[Document text]
Read text and attributes of web items by XPath

webscrape
xpath

#1


Read XPath matches in Chrome or Safari.zip (11.4 KB)

Custom Keyboard Maestro Plug-in

NAME

  • Read (text and HTML attributes of) XPath matches in Chrome or Safari

VERSION

  • 0.1

SYNOPSIS

  • Returns a JSON list of HTML element properties for the first node (or all nodes) matched by the supplied XPath
  • The XPath can be applied to:
    • the root of the whole document,
    • the start of the current selection,
    • or the current hover position of the mouse.
  • In addition to the properties of each match, the JSON returned also includes:
    • The URL and title of the document, and
    • the element properties of any anchor node (selected, or under the mouse cursor) to which the XPath has been applied. ( See the applied to option below )
  • The text of the matches can be returned as Markdown, raw HTML, or plain unmarked text.
  • NB In Yosemite, Keyboard Maestro’s Execute JavaScript for Applications returns a default ‘may not be scriptable’ error message from osascript when a compiled .scpt file is called.
    • This action will unfortunately fail (generating an unparseable string instead of JSON) unless you switch off “Include Errors” in the upper right cogwheel dropdown of the action

OPTIONS

Note 1: an XPath applied to a mouse position or selection should start with a dot ./, referring to the selected or hovered node

Note 2: In Google Chrome, a simple absolute XPath for a selected element can be obtained with:
- Right-Click, Inspect Element, then
- Right-Click, Copy XPath

(The copied XPath will work in Safari, as well as in Chrome itself – Safari does not have its own Copy XPath feature)

REQUIREMENTS

  • Yosemite
    • The core script readXPathMatches.scpt is written in Javascript for Applications

INSTALLATION

  • Drag the .zip file onto the Keyboard Maestro icon in the OS X toolbar.

[Stated task 1] Shorten the paragraph in the plug-in description that begins "Note 2: In Google Chrome" into a brief list, keeping its main facts.

[Items from a dataset]
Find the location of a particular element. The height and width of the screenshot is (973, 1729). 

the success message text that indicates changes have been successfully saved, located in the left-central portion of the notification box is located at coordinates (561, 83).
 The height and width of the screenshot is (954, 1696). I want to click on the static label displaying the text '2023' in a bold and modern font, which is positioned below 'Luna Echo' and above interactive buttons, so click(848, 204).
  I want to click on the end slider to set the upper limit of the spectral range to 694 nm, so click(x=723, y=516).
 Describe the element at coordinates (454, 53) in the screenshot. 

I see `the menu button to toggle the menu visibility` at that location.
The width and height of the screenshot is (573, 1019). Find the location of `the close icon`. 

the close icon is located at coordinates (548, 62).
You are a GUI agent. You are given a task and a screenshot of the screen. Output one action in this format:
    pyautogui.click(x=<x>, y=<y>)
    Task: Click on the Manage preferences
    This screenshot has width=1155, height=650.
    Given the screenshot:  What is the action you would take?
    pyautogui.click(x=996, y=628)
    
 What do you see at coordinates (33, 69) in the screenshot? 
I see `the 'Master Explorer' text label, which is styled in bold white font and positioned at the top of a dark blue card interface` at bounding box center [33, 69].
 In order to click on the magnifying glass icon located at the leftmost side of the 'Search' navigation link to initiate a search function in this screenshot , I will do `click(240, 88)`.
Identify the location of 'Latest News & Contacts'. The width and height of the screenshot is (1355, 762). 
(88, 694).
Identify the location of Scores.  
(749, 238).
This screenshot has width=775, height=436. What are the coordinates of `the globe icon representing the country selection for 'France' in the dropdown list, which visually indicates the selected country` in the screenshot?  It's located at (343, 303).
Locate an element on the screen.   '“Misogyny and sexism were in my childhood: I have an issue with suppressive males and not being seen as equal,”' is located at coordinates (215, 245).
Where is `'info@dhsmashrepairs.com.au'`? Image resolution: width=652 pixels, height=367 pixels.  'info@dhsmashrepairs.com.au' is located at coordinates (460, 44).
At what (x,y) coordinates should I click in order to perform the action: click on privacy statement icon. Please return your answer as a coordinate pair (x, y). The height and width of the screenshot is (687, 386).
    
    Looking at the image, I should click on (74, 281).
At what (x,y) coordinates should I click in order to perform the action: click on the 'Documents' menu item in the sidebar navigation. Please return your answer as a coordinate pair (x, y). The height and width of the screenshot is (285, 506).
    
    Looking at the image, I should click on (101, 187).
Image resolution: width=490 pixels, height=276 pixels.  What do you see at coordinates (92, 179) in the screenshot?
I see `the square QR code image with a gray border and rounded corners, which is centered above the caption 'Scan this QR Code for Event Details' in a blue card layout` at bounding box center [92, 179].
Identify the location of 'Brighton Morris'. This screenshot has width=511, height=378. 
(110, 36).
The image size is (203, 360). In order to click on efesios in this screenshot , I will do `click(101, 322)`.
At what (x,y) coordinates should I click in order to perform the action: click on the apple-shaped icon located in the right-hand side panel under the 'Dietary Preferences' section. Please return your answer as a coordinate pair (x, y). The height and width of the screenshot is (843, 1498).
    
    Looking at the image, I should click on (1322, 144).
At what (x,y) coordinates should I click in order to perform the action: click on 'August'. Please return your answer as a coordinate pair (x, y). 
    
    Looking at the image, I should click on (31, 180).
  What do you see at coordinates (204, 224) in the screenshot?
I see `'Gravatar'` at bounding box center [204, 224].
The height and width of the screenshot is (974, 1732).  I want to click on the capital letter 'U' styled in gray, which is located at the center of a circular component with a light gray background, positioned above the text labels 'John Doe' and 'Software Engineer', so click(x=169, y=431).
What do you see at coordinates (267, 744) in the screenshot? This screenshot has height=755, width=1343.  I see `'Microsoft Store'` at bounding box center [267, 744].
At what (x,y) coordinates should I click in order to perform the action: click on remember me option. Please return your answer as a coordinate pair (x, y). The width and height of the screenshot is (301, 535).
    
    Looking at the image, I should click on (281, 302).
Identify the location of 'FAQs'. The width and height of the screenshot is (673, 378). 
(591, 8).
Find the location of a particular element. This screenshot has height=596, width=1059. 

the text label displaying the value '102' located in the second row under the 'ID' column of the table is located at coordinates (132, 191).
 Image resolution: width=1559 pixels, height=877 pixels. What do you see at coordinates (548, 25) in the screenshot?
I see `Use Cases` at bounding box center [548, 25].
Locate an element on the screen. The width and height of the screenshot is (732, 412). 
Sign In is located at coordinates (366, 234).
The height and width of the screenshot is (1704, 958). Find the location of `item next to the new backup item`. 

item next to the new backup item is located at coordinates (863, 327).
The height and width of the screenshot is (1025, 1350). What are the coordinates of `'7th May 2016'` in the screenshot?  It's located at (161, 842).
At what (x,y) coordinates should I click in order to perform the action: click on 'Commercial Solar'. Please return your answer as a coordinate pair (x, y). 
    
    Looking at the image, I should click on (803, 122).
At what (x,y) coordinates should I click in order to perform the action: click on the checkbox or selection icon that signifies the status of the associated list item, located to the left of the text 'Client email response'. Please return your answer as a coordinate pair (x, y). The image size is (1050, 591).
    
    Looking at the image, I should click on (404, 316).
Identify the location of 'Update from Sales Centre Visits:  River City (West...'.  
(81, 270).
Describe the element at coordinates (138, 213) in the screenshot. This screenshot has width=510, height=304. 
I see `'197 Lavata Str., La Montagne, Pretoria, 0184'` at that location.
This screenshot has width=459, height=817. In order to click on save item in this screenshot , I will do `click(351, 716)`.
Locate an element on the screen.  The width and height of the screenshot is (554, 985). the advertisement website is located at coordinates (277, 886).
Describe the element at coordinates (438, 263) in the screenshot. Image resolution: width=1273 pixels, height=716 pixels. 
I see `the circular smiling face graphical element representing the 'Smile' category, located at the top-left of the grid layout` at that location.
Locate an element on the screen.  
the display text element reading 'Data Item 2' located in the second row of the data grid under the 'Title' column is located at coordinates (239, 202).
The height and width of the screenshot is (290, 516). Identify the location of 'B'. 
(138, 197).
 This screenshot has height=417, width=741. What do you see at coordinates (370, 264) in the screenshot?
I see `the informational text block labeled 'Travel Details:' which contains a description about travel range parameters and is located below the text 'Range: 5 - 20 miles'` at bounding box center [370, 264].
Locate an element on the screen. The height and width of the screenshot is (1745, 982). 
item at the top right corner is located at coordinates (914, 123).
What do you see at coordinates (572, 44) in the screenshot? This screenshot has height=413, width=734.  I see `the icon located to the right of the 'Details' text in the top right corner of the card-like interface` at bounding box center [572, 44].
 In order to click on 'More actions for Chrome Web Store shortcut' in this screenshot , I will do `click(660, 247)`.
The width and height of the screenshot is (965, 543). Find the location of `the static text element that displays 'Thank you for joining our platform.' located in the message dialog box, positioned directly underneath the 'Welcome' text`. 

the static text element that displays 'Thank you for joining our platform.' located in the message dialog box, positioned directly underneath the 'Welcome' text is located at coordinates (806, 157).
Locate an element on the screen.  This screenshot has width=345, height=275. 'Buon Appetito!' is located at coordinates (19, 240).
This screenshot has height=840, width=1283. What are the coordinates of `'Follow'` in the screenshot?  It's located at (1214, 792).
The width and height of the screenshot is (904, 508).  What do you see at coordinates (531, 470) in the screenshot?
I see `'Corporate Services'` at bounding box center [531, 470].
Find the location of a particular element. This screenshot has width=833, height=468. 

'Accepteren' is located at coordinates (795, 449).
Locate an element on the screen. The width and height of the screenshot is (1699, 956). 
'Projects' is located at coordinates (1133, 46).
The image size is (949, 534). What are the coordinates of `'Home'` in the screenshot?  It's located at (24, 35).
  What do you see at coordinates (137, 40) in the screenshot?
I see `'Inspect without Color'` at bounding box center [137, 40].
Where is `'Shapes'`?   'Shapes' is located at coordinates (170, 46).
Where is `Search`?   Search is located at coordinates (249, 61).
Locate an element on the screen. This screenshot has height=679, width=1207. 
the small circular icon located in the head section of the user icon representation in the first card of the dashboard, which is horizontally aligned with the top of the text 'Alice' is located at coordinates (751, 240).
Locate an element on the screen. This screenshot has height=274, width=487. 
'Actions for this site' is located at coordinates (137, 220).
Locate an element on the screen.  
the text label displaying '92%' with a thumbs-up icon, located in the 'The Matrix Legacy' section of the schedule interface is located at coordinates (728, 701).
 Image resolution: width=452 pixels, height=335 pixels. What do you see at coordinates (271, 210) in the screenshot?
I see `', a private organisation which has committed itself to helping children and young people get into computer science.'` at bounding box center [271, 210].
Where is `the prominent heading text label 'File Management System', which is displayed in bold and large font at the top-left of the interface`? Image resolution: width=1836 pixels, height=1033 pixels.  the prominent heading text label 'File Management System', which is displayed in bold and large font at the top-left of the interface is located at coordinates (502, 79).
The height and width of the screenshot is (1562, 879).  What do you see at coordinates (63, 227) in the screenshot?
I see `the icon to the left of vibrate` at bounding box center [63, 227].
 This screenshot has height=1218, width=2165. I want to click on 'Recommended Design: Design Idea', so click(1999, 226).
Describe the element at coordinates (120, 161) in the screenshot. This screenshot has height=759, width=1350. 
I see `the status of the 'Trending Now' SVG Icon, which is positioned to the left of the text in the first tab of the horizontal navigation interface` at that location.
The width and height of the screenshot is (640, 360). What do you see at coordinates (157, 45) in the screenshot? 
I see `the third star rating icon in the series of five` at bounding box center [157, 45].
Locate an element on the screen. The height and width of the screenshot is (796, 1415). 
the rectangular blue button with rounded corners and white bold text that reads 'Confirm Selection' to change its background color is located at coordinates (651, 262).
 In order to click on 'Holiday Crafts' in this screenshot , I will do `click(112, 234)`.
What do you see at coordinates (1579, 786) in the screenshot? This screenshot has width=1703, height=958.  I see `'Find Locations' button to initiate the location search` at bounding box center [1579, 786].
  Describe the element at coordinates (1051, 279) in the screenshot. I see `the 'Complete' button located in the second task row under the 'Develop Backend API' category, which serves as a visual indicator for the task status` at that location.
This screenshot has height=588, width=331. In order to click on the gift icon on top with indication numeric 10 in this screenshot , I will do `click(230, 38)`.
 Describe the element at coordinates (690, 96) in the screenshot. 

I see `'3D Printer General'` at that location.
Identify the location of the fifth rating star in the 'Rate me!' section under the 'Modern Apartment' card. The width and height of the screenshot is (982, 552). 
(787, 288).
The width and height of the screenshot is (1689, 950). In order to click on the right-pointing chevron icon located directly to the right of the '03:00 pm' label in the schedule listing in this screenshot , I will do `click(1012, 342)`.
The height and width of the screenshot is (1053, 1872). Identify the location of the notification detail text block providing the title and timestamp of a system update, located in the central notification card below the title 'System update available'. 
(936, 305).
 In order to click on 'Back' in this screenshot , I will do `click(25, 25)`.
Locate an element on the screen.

[Stated task 2] From the records, output as a numbered list the lines from the one containing "The width and height of the screenshot is (640, 360)." through the one containing "In order to click on 'Holiday", inclusive, with blank lines omitted.

[Correct output 1]
- In Google Chrome, you can get a simple absolute XPath for a selected element.
- Right-click and choose Inspect Element.
- Right-click again and choose Copy XPath.

[Correct output 2]
1. The width and height of the screenshot is (640, 360). What do you see at coordinates (157, 45) in the screenshot? 
2. I see `the third star rating icon in the series of five` at bounding box center [157, 45].
3. Locate an element on the screen. The height and width of the screenshot is (796, 1415). 
4. the rectangular blue button with rounded corners and white bold text that reads 'Confirm Selection' to change its background color is located at coordinates (651, 262).
5.  In order to click on 'Holiday Crafts' in this screenshot , I will do `click(112, 234)`.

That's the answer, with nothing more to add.